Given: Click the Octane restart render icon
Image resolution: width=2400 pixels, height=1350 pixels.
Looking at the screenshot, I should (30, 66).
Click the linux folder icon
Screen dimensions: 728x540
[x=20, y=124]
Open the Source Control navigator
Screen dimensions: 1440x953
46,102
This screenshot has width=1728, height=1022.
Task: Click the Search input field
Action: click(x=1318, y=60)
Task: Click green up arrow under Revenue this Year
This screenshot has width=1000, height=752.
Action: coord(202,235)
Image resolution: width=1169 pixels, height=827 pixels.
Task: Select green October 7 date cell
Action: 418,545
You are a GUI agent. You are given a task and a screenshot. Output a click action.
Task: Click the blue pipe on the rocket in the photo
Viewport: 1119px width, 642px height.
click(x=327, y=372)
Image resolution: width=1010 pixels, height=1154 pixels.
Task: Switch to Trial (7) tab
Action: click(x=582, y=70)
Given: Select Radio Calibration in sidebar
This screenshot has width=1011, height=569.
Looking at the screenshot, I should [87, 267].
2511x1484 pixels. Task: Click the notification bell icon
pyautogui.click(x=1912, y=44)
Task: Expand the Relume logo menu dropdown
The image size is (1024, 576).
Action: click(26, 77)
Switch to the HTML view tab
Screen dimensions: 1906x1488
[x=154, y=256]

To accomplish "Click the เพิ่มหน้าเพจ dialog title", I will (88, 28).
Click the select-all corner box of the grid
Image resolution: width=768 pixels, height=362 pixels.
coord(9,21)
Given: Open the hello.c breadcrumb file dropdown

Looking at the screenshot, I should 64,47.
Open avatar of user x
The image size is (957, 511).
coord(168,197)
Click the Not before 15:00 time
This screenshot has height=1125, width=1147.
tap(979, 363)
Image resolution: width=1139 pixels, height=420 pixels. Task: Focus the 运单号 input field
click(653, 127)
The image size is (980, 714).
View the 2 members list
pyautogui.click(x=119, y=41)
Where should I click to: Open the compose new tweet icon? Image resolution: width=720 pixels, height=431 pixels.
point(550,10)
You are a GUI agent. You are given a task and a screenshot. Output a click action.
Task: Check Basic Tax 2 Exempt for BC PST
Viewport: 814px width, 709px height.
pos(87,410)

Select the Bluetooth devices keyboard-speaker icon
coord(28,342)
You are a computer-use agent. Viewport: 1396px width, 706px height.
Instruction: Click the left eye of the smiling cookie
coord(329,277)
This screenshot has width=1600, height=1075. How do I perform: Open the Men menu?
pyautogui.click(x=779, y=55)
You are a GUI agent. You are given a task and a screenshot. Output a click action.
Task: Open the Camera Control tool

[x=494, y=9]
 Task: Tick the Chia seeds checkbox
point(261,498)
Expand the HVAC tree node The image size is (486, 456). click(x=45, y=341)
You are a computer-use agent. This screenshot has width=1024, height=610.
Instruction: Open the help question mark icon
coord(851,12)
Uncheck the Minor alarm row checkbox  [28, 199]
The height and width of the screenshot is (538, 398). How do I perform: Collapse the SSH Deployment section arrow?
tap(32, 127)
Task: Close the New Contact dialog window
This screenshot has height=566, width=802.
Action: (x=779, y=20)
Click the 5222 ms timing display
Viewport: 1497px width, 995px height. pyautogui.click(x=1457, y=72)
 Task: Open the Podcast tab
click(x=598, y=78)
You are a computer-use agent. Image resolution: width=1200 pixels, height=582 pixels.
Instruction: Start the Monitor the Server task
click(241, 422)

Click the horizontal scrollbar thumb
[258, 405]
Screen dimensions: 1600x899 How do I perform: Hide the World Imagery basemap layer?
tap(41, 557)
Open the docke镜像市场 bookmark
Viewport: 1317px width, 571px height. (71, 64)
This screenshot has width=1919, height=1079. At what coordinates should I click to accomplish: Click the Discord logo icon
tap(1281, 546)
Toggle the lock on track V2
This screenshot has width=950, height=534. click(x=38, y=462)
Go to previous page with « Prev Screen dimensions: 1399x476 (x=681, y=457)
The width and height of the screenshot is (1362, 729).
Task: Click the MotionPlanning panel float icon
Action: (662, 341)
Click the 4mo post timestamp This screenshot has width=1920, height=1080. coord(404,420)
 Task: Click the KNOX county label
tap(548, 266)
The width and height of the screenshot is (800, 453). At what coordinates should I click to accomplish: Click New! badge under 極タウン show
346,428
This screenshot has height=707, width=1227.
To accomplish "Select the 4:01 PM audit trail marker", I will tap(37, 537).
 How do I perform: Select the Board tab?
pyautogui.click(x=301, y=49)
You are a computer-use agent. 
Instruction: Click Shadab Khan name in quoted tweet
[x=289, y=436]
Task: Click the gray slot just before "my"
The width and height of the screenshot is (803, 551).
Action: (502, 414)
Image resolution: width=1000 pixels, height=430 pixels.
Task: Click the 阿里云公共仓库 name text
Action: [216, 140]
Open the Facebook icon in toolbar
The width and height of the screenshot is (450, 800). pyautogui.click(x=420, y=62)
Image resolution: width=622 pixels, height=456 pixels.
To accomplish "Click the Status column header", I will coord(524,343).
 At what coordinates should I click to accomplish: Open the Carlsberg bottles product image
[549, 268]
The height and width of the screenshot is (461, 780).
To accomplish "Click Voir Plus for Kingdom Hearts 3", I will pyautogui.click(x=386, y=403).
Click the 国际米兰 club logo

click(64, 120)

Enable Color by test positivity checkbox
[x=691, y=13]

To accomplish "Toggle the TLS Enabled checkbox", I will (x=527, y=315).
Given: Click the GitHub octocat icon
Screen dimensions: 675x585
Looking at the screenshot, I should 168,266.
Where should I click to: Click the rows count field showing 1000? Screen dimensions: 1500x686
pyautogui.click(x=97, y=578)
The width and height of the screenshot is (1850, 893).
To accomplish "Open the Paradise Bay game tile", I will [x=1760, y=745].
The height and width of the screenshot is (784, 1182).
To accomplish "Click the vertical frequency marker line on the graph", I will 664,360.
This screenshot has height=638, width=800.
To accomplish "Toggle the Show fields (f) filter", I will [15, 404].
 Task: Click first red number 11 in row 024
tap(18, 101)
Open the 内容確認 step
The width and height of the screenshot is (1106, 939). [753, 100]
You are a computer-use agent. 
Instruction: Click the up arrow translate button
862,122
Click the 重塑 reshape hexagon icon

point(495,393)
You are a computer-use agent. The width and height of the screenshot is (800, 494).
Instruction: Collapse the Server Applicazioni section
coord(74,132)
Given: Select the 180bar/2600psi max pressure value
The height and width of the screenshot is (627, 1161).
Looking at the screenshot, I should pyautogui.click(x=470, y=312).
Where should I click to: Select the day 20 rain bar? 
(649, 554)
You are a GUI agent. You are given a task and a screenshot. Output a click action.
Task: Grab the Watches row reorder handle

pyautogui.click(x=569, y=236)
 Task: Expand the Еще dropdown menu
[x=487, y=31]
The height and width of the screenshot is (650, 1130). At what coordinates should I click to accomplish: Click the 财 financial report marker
____________
* Requirement:
Would you retype the full listing without altering a single word?

* Written answer:
Given: Click the Octane restart render icon
Image resolution: width=2400 pixels, height=1350 pixels.
Looking at the screenshot, I should (30, 66).
Click the linux folder icon
Screen dimensions: 728x540
[x=20, y=124]
Open the Source Control navigator
Screen dimensions: 1440x953
46,102
This screenshot has width=1728, height=1022.
Task: Click the Search input field
Action: click(x=1318, y=60)
Task: Click green up arrow under Revenue this Year
This screenshot has width=1000, height=752.
Action: coord(202,235)
Image resolution: width=1169 pixels, height=827 pixels.
Task: Select green October 7 date cell
Action: 418,545
You are a GUI agent. You are given a task and a screenshot. Output a click action.
Task: Click the blue pipe on the rocket in the photo
Viewport: 1119px width, 642px height.
click(x=327, y=372)
Image resolution: width=1010 pixels, height=1154 pixels.
Task: Switch to Trial (7) tab
Action: click(x=582, y=70)
Given: Select Radio Calibration in sidebar
This screenshot has width=1011, height=569.
Looking at the screenshot, I should [87, 267].
2511x1484 pixels. Task: Click the notification bell icon
pyautogui.click(x=1912, y=44)
Task: Expand the Relume logo menu dropdown
The image size is (1024, 576).
Action: click(26, 77)
Switch to the HTML view tab
Screen dimensions: 1906x1488
[x=154, y=256]

To accomplish "Click the เพิ่มหน้าเพจ dialog title", I will (88, 28).
Click the select-all corner box of the grid
Image resolution: width=768 pixels, height=362 pixels.
coord(9,21)
Given: Open the hello.c breadcrumb file dropdown

Looking at the screenshot, I should 64,47.
Open avatar of user x
The image size is (957, 511).
coord(168,197)
Click the Not before 15:00 time
This screenshot has height=1125, width=1147.
tap(979, 363)
Image resolution: width=1139 pixels, height=420 pixels. Task: Focus the 运单号 input field
click(653, 127)
The image size is (980, 714).
View the 2 members list
pyautogui.click(x=119, y=41)
Where should I click to: Open the compose new tweet icon? Image resolution: width=720 pixels, height=431 pixels.
point(550,10)
You are a GUI agent. You are given a task and a screenshot. Output a click action.
Task: Check Basic Tax 2 Exempt for BC PST
Viewport: 814px width, 709px height.
pos(87,410)

Select the Bluetooth devices keyboard-speaker icon
coord(28,342)
You are a computer-use agent. Viewport: 1396px width, 706px height.
Instruction: Click the left eye of the smiling cookie
coord(329,277)
This screenshot has width=1600, height=1075. How do I perform: Open the Men menu?
pyautogui.click(x=779, y=55)
You are a GUI agent. You are given a task and a screenshot. Output a click action.
Task: Open the Camera Control tool

[x=494, y=9]
 Task: Tick the Chia seeds checkbox
point(261,498)
Expand the HVAC tree node The image size is (486, 456). click(x=45, y=341)
You are a computer-use agent. This screenshot has width=1024, height=610.
Instruction: Open the help question mark icon
coord(851,12)
Uncheck the Minor alarm row checkbox  [28, 199]
The height and width of the screenshot is (538, 398). How do I perform: Collapse the SSH Deployment section arrow?
tap(32, 127)
Task: Close the New Contact dialog window
This screenshot has height=566, width=802.
Action: (x=779, y=20)
Click the 5222 ms timing display
Viewport: 1497px width, 995px height. pyautogui.click(x=1457, y=72)
 Task: Open the Podcast tab
click(x=598, y=78)
You are a computer-use agent. Image resolution: width=1200 pixels, height=582 pixels.
Instruction: Start the Monitor the Server task
click(241, 422)

Click the horizontal scrollbar thumb
[258, 405]
Screen dimensions: 1600x899 How do I perform: Hide the World Imagery basemap layer?
tap(41, 557)
Open the docke镜像市场 bookmark
Viewport: 1317px width, 571px height. (71, 64)
This screenshot has width=1919, height=1079. At what coordinates should I click to accomplish: Click the Discord logo icon
tap(1281, 546)
Toggle the lock on track V2
This screenshot has width=950, height=534. click(x=38, y=462)
Go to previous page with « Prev Screen dimensions: 1399x476 (x=681, y=457)
The width and height of the screenshot is (1362, 729).
Task: Click the MotionPlanning panel float icon
Action: (662, 341)
Click the 4mo post timestamp This screenshot has width=1920, height=1080. coord(404,420)
 Task: Click the KNOX county label
tap(548, 266)
The width and height of the screenshot is (800, 453). At what coordinates should I click to accomplish: Click New! badge under 極タウン show
346,428
This screenshot has height=707, width=1227.
To accomplish "Select the 4:01 PM audit trail marker", I will tap(37, 537).
 How do I perform: Select the Board tab?
pyautogui.click(x=301, y=49)
You are a computer-use agent. 
Instruction: Click Shadab Khan name in quoted tweet
[x=289, y=436]
Task: Click the gray slot just before "my"
The width and height of the screenshot is (803, 551).
Action: (502, 414)
Image resolution: width=1000 pixels, height=430 pixels.
Task: Click the 阿里云公共仓库 name text
Action: [216, 140]
Open the Facebook icon in toolbar
The width and height of the screenshot is (450, 800). pyautogui.click(x=420, y=62)
Image resolution: width=622 pixels, height=456 pixels.
To accomplish "Click the Status column header", I will coord(524,343).
 At what coordinates should I click to accomplish: Open the Carlsberg bottles product image
[549, 268]
The height and width of the screenshot is (461, 780).
To accomplish "Click Voir Plus for Kingdom Hearts 3", I will pyautogui.click(x=386, y=403).
Click the 国际米兰 club logo

click(64, 120)

Enable Color by test positivity checkbox
[x=691, y=13]

To accomplish "Toggle the TLS Enabled checkbox", I will (x=527, y=315).
Given: Click the GitHub octocat icon
Screen dimensions: 675x585
Looking at the screenshot, I should 168,266.
Where should I click to: Click the rows count field showing 1000? Screen dimensions: 1500x686
pyautogui.click(x=97, y=578)
The width and height of the screenshot is (1850, 893).
To accomplish "Open the Paradise Bay game tile", I will [x=1760, y=745].
The height and width of the screenshot is (784, 1182).
To accomplish "Click the vertical frequency marker line on the graph", I will 664,360.
This screenshot has height=638, width=800.
To accomplish "Toggle the Show fields (f) filter", I will [15, 404].
 Task: Click first red number 11 in row 024
tap(18, 101)
Open the 内容確認 step
The width and height of the screenshot is (1106, 939). [753, 100]
You are a computer-use agent. 
Instruction: Click the up arrow translate button
862,122
Click the 重塑 reshape hexagon icon

point(495,393)
You are a computer-use agent. The width and height of the screenshot is (800, 494).
Instruction: Collapse the Server Applicazioni section
coord(74,132)
Given: Select the 180bar/2600psi max pressure value
The height and width of the screenshot is (627, 1161).
Looking at the screenshot, I should pyautogui.click(x=470, y=312).
Where should I click to: Select the day 20 rain bar? 
(649, 554)
You are a GUI agent. You are given a task and a screenshot. Output a click action.
Task: Grab the Watches row reorder handle

pyautogui.click(x=569, y=236)
 Task: Expand the Еще dropdown menu
[x=487, y=31]
The height and width of the screenshot is (650, 1130). At what coordinates should I click to accomplish: Click the 财 financial report marker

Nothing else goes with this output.